### What you should do
In the records that follow, show each line where the word "crosshair" is present.

### Data provided
——
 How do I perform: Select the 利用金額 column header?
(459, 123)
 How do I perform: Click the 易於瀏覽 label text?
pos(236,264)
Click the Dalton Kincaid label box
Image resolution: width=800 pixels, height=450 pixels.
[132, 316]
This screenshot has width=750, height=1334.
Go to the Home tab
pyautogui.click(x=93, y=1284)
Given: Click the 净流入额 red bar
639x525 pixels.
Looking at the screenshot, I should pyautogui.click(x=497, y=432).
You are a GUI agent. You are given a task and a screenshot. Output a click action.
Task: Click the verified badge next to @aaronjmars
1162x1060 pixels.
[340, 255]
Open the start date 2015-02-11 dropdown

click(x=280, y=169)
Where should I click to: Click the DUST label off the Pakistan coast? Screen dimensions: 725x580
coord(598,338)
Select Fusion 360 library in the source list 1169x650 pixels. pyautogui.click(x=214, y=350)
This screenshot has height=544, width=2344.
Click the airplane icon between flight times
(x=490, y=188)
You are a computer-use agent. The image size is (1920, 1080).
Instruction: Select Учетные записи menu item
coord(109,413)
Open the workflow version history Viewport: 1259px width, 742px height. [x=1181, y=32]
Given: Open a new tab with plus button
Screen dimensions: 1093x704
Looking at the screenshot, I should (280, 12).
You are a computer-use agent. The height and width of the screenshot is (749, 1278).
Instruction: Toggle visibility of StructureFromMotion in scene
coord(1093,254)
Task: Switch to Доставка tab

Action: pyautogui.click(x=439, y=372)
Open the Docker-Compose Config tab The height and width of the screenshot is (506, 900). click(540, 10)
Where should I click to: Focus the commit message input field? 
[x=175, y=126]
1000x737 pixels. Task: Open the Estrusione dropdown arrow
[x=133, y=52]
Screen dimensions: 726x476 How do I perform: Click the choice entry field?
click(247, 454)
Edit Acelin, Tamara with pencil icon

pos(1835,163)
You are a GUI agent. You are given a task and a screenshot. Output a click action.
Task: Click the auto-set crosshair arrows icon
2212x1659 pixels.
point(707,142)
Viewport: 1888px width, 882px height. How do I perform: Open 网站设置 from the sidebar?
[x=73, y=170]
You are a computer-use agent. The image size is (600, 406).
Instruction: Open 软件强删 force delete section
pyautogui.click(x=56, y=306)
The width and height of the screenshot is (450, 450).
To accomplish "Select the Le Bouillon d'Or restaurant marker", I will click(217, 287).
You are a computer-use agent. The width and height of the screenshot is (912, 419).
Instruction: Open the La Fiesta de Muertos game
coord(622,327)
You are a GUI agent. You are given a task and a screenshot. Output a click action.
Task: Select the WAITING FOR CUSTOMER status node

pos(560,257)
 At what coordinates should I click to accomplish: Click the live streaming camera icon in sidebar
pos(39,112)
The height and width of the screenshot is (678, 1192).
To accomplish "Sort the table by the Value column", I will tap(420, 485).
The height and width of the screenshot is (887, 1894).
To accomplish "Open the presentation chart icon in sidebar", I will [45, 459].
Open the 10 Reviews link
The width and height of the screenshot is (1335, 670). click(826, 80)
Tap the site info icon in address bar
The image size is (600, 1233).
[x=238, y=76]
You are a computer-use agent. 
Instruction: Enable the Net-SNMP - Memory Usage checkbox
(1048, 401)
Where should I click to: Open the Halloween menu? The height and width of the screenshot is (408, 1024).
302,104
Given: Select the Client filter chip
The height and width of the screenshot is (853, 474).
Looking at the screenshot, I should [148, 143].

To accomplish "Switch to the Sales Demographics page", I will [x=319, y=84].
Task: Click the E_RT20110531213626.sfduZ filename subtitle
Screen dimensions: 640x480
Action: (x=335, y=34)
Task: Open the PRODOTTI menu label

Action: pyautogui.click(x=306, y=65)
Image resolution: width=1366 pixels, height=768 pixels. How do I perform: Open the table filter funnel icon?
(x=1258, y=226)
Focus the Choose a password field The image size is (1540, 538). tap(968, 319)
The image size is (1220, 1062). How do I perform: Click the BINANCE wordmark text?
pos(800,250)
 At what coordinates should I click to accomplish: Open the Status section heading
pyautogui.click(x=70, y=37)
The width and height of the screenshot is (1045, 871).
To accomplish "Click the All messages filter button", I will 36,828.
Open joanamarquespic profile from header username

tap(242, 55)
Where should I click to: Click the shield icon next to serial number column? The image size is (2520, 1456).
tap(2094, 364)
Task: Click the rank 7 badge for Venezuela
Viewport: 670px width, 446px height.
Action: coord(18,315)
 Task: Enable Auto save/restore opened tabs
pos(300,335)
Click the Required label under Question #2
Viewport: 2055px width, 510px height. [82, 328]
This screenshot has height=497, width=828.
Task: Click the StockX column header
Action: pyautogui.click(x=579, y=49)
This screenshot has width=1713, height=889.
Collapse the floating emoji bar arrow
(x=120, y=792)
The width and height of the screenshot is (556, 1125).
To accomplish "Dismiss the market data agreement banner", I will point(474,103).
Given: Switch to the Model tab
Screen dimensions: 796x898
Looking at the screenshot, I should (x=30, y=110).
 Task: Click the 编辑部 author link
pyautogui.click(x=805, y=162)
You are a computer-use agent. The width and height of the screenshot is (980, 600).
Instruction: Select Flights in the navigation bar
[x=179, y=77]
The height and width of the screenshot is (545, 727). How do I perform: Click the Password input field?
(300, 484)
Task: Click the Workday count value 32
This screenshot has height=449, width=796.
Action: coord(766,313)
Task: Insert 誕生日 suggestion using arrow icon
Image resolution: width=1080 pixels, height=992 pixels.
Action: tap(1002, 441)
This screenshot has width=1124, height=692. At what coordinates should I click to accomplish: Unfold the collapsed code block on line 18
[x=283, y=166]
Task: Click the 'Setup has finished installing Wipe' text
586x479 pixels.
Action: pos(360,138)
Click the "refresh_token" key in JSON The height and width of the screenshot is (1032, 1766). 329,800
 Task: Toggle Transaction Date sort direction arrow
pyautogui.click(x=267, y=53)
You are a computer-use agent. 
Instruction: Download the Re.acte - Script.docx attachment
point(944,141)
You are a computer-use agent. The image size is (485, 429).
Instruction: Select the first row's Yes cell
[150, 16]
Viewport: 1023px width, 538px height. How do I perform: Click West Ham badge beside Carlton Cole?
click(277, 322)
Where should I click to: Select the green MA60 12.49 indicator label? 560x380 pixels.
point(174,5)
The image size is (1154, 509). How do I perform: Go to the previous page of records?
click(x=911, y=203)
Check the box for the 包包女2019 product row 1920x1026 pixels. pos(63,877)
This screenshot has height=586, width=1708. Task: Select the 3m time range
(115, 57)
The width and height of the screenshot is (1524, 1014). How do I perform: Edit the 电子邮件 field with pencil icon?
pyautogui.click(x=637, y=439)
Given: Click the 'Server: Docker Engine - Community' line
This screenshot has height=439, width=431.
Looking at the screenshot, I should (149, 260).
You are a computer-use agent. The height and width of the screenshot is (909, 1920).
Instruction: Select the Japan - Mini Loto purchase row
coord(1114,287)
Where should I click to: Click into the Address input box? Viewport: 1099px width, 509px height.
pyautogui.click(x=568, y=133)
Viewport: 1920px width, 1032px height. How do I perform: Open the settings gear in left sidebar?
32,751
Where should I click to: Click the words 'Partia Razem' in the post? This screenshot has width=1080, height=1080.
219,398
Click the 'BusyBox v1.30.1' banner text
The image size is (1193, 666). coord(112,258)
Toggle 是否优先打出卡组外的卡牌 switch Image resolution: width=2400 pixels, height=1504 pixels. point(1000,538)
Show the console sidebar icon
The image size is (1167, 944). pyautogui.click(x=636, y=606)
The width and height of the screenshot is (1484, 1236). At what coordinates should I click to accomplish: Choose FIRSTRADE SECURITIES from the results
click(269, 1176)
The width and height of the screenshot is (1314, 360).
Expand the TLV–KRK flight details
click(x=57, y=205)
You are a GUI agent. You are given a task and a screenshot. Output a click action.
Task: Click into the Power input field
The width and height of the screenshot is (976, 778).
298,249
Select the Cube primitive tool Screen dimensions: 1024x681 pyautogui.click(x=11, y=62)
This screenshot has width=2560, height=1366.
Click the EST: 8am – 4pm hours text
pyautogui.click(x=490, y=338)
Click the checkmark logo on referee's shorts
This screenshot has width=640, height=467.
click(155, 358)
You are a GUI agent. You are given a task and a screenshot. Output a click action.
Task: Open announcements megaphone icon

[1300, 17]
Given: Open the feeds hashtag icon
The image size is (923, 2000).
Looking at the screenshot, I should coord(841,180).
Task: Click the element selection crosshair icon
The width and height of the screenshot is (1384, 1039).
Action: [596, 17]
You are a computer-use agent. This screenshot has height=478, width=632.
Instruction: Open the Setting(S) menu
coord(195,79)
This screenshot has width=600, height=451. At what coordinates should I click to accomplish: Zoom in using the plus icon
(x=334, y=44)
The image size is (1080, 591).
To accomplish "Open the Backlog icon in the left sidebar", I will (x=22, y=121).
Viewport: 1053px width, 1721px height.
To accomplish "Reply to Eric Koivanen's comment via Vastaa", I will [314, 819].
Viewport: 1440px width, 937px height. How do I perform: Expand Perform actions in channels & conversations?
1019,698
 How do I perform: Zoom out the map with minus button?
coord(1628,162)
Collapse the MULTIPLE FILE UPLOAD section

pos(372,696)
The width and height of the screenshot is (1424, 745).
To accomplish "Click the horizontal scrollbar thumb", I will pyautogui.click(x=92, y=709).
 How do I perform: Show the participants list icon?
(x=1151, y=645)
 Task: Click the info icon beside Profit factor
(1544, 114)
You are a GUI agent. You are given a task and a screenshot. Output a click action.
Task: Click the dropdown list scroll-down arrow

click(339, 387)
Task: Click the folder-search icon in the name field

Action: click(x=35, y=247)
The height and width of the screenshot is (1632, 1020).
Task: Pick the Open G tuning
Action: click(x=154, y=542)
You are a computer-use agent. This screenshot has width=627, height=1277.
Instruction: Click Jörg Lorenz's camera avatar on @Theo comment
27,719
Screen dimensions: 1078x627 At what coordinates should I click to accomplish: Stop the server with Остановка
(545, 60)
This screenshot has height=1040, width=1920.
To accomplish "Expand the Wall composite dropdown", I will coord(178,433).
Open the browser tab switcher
——
### Exercise solution
Task: Click the auto-set crosshair arrows icon
Task: Click the element selection crosshair icon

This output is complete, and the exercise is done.